Learning What Not to Segment A New Perspective on Few-Shot Segmentation

I read the paper in the first month when I came in MiLab. However, at that time I could not recognize the quality of this method (I usually don’t read the experiment carefully). It appeared when I was reading another paper called “Holistic Prototype Activation for Few-Shot Segmentation”. The HPA performs well but can not beat BAM (although HPA has less parameter to train, obviously). So I decided to read this paper again.

ABSTRACT & INTRODUCTION

Previous problem:

the trained models are biased towards the seen classes instead of being ideally class-agnostic

Contribution

BAM, i.e., base and the meta has two branches, allowing model to learn what not to segment and what to segmentation, respectively.
Design a special loss in order to train two branches suitably.
Extend the proposed approach to a more challenging setting, which simultaneously identifies the targets of base and novel classes.

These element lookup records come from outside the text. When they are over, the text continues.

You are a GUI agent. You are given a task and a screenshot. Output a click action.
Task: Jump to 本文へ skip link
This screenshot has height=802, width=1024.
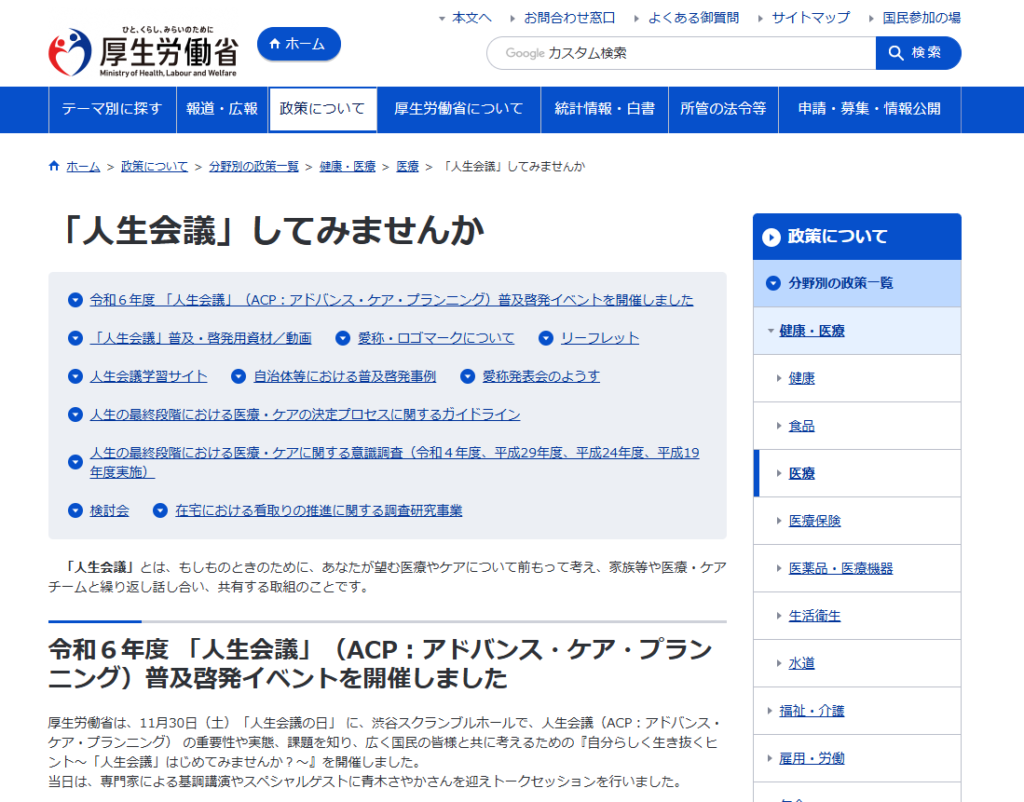click(471, 18)
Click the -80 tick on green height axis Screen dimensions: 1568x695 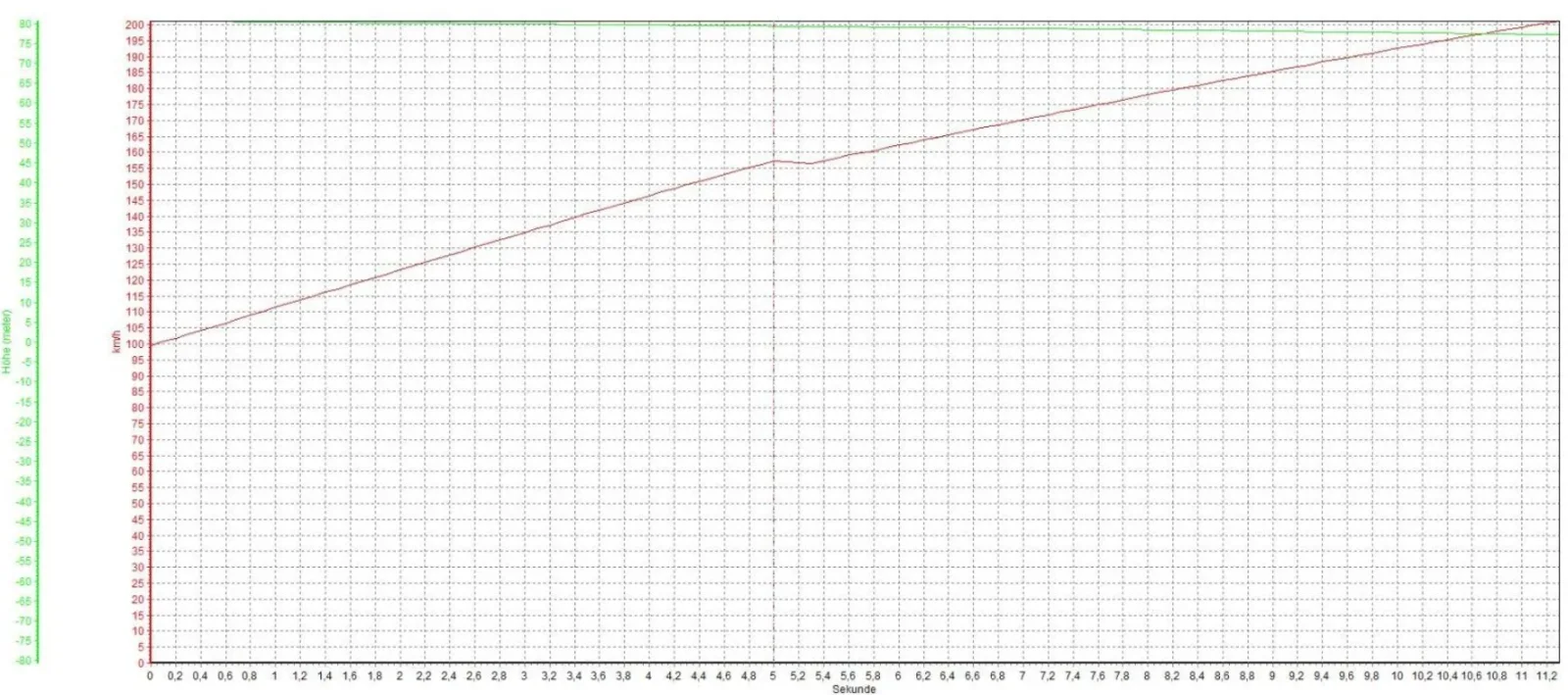[x=23, y=661]
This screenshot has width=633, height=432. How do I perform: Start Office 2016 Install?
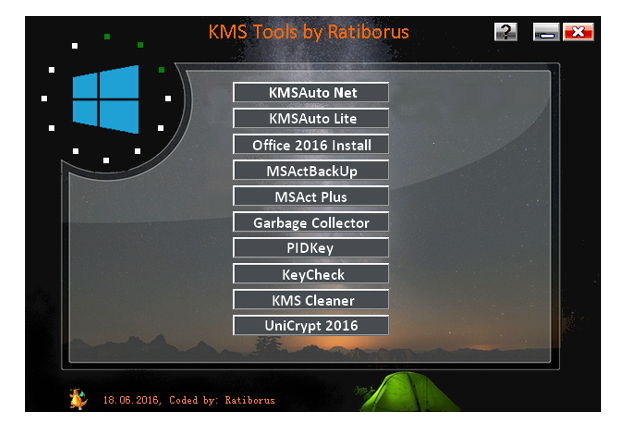click(x=311, y=144)
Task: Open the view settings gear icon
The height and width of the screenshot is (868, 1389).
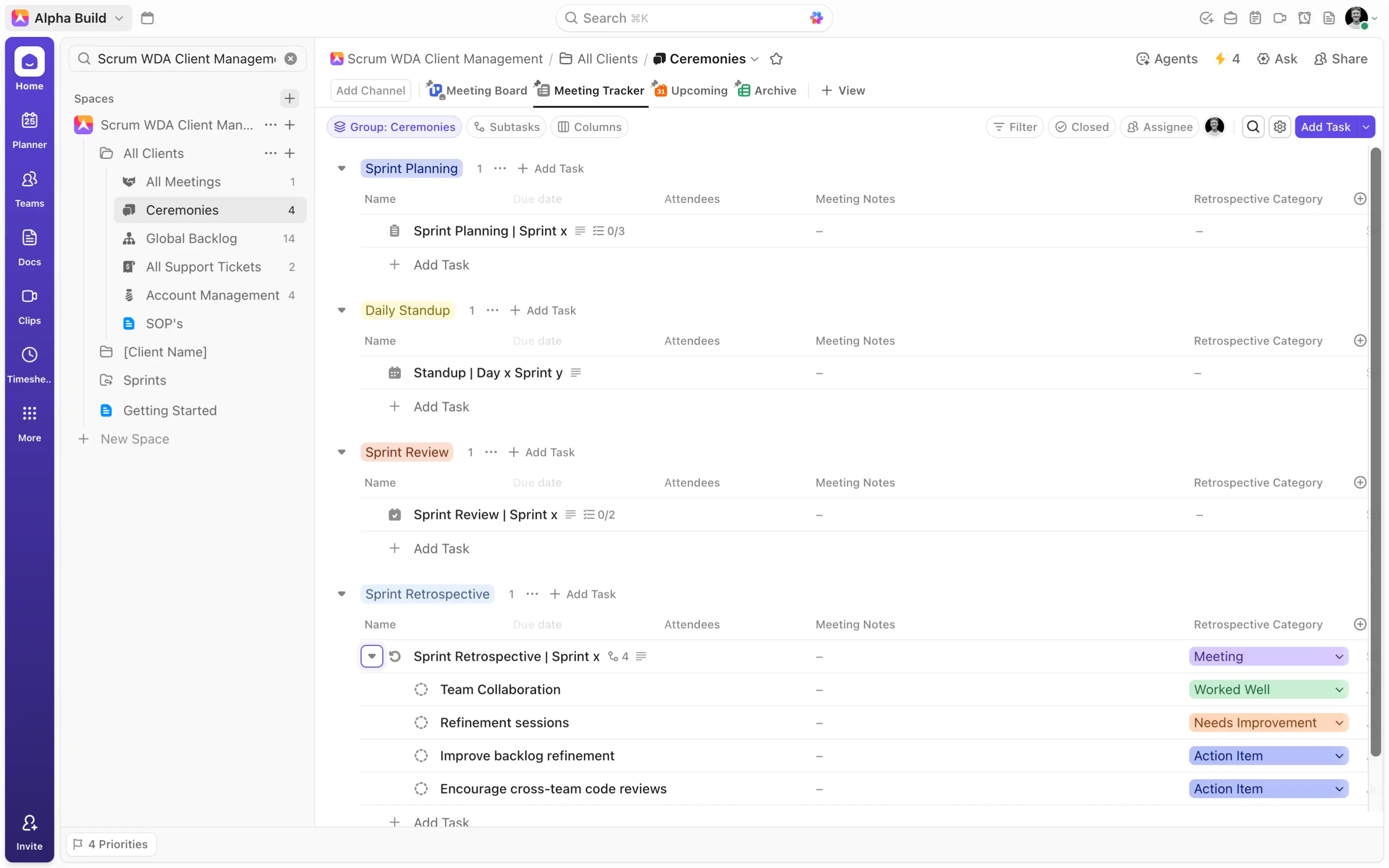Action: [x=1279, y=127]
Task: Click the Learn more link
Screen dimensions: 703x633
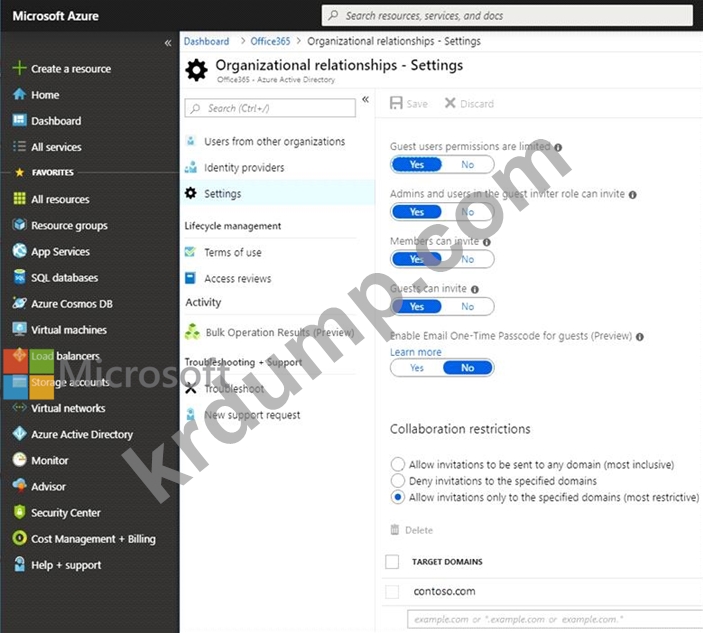Action: (x=415, y=352)
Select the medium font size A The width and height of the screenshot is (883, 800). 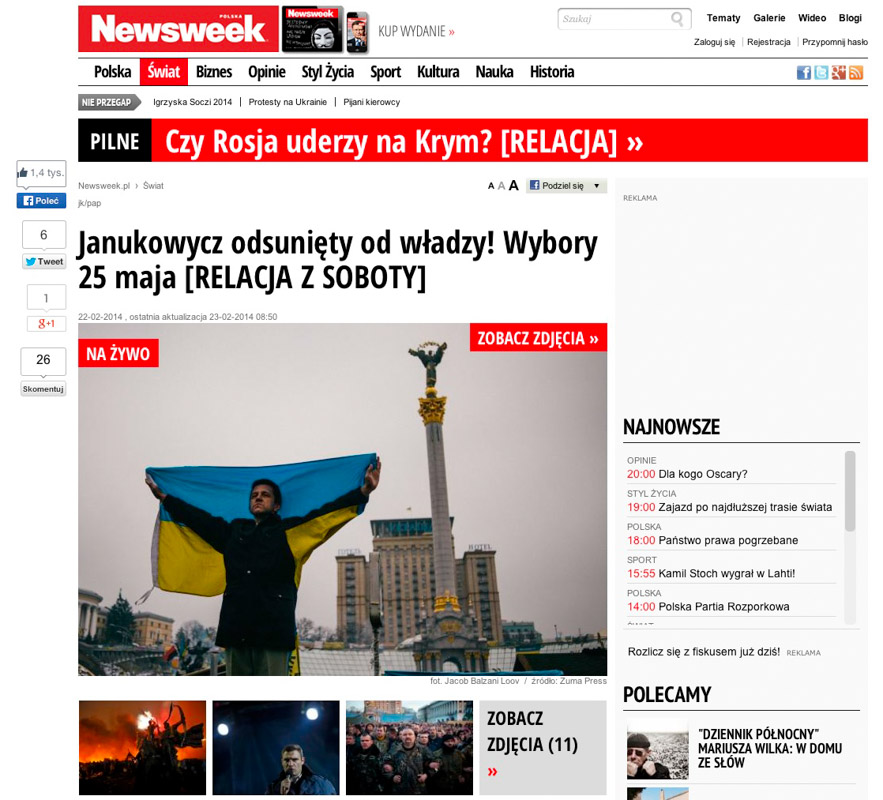(x=501, y=186)
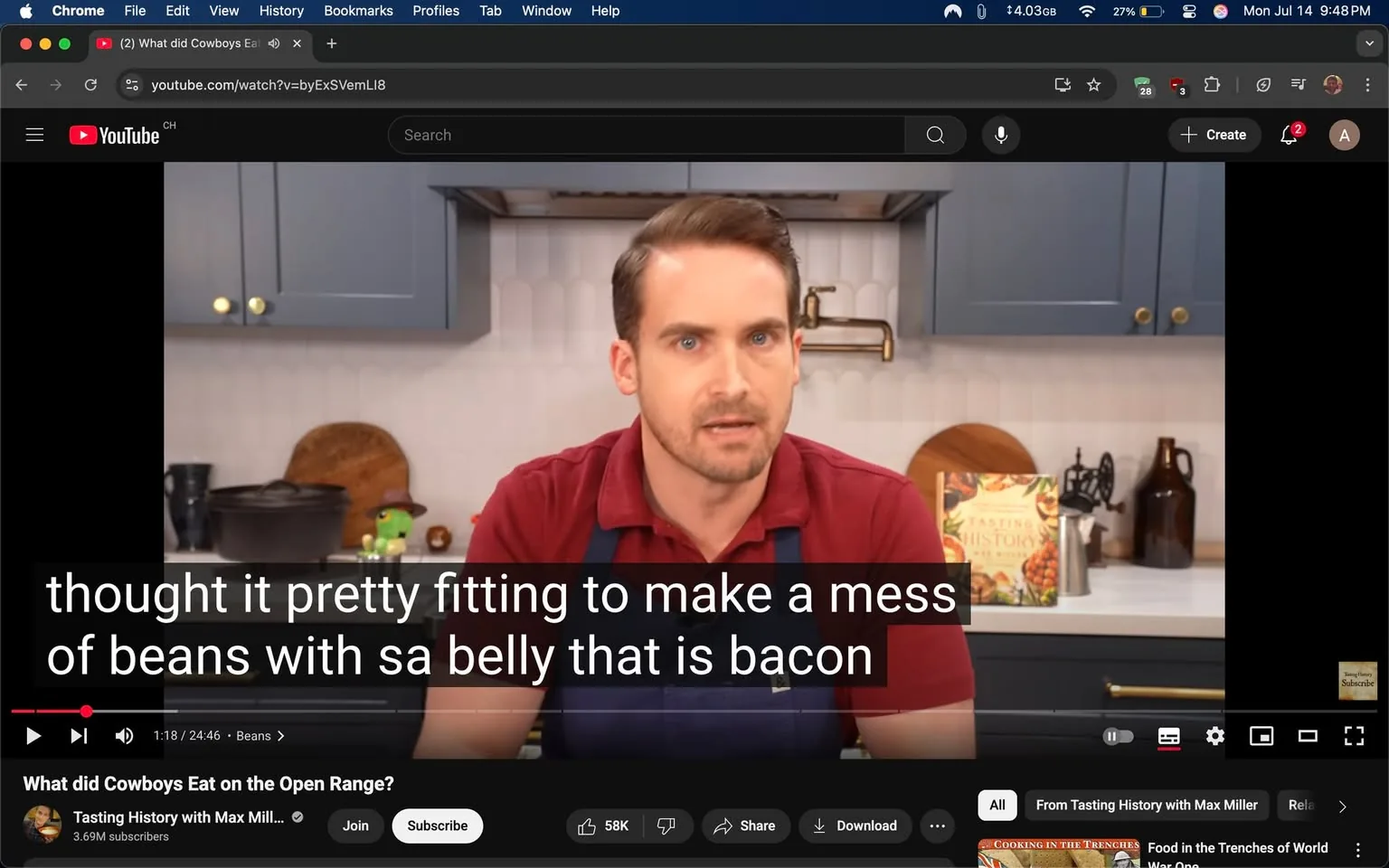Open YouTube notifications bell
Image resolution: width=1389 pixels, height=868 pixels.
pos(1288,135)
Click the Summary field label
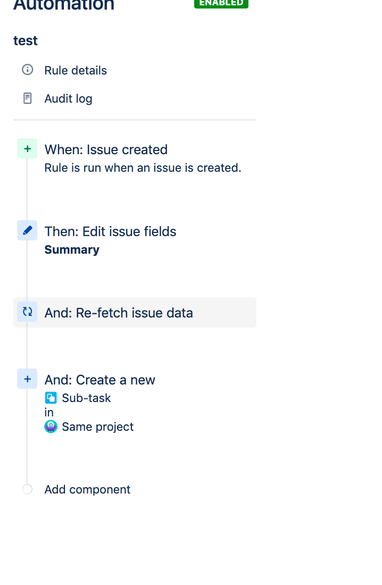 (x=72, y=250)
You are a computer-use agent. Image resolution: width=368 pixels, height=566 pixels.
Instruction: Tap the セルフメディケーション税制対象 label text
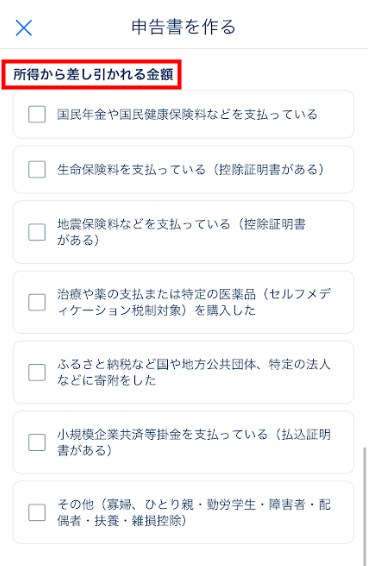click(194, 302)
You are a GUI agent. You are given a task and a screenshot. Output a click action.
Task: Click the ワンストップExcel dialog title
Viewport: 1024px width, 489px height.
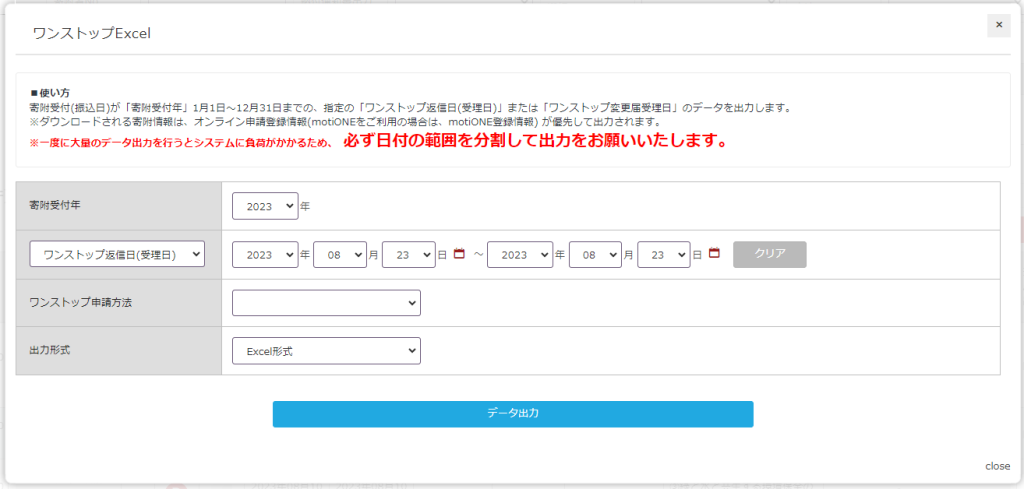tap(92, 33)
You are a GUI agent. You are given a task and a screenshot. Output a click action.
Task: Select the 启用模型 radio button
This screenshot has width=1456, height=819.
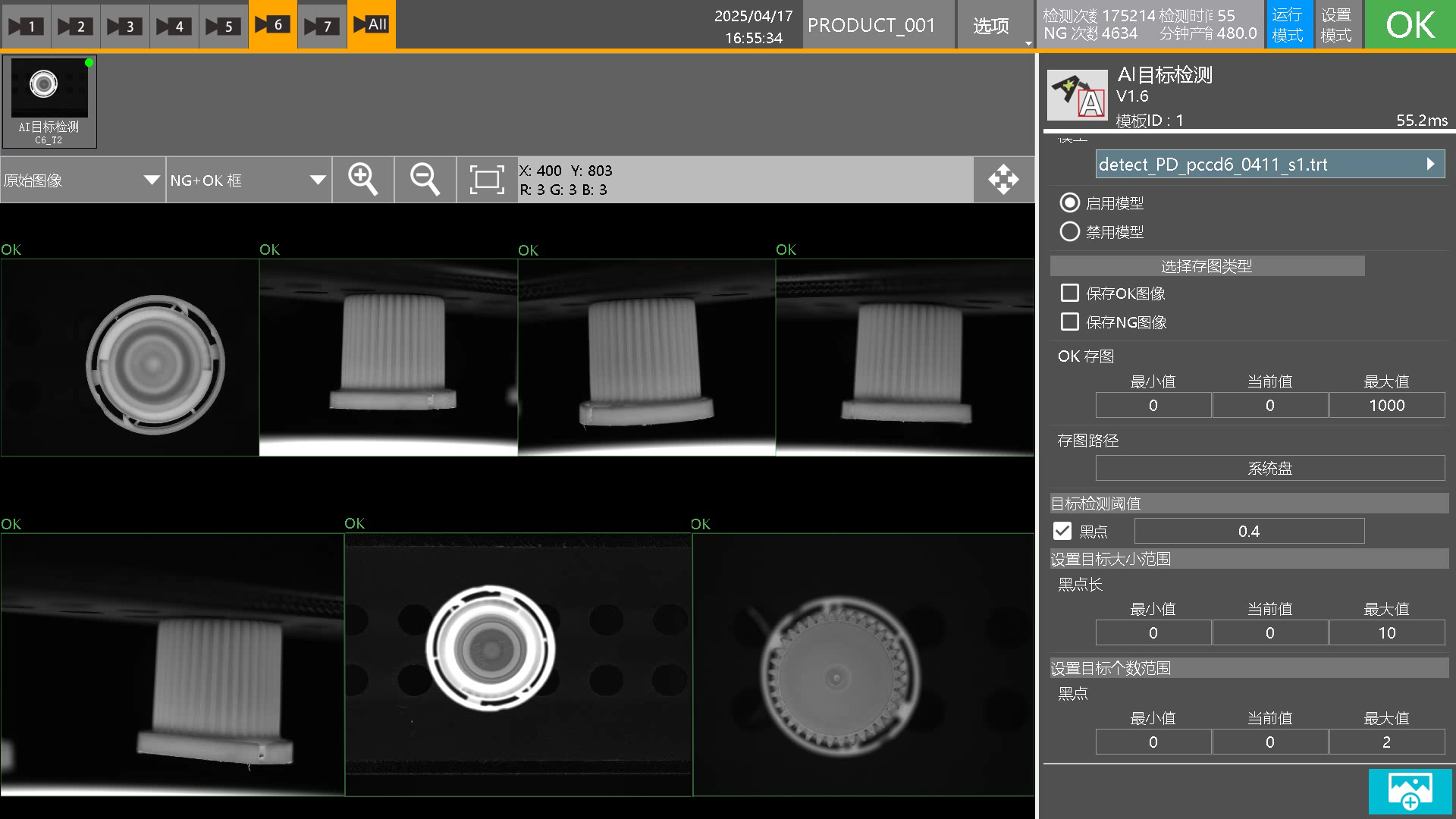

In the following image, (a) is a classical method to address FSS task; (b) is BAM approach; (c) is the extension of BAM

METHOD

They adopt two stage training method, which means they train base learner and meta learner separately.

BASE LEARNER

Query image goes through four ResNet blocks and becomes intermediate feature maps $f_b^q$. Then the decoder network $D_b$ yields the prediction result. $N_b$ represents the number of base categories. $$ P_b = softmax(D_b(f_b^q)) \in R^{(1+N_b)\times H\times W} $$ Loss can be defined as $$ L_{base} = \frac{1}{n_{bs}}\sum_{i=1}^{n_{bs}}CE(P_{b;i},m^q_{b;i}) $$ It is worth noting that they do not employ the general FSS learning paradigm (update the parameter in each episode). And they train the base learner independently. They explain as follow:

It is unrealistic to additionally build such a large network on the basis of the original few-shot model, which will introduce too many parameters and slow down the inference speed.
It is unknown whether the base learner can be trained well with the episodic learning paradigm, so a two stage training strategy is eventually adopted.

In the ablation study, it shows that with two stage train, the model can perform better.

META LEARNER

This part is highly resemble similar to CANet, employing “expand & concatenate” operations. The loss can be described as $$ L_{meta} = \frac{1}{n_e}\sum_{i=1}^{n_e}BCE(p_{m;i},m_i^q) $$ , when $n_e$ denotes the number of training episodes in each batch

Ensemble

This part is designed to leverage the low-level feature to adjust the coarse predictions which is derived from meta learner.

Firstly, we calculate the overall indicator $\psi$ for guiding the adjustment process: $$ A_s = F_{reshape}(f_{low}^s) \in R^{C_1\times N},\ G^s = A_sA^T \in R^{C_1\times C_1} $$ $G^s$ should be denoted as Gram matrix, BTW.

Gram matrix can be regarded as eccentric covariance matrix between features. Every number in gram matrix describe the relation between every two feature, about which two features appear simultaneously, which two features just offset from each other, etc.

$$ \psi =||G^s - G^q||_F $$

$||\ ||_F$ denotes the Frobenius norm of the input metirx.

After that, the final segmentation pridections $P_f$ can be described as follow: $$ p_f^0 = F_{ensemble}(F_\psi(p_m^0),p_b^f), \ p_f=p_f^0(+)F_\psi(p_m^1) $$ where $p_m$,$p_b$ denote the predictions of the meta learner and base learner respectively. The superscript “0” and “1” represent the background and foreground respectively. Both $F_ψ$ and $F_{ensemble}$ are 1×1 convolution operations with specific initial parameters.

LOSS

$$ L=L_{final} + \lambda L_{meta} \ L_{final} = \frac{1}{n_e}\sum_{i=1}^{n_e}BCE(p_i^q,m_i^q) $$

where $L_{meta}$ is the loss function of the meta learner defined in the meta learner stage.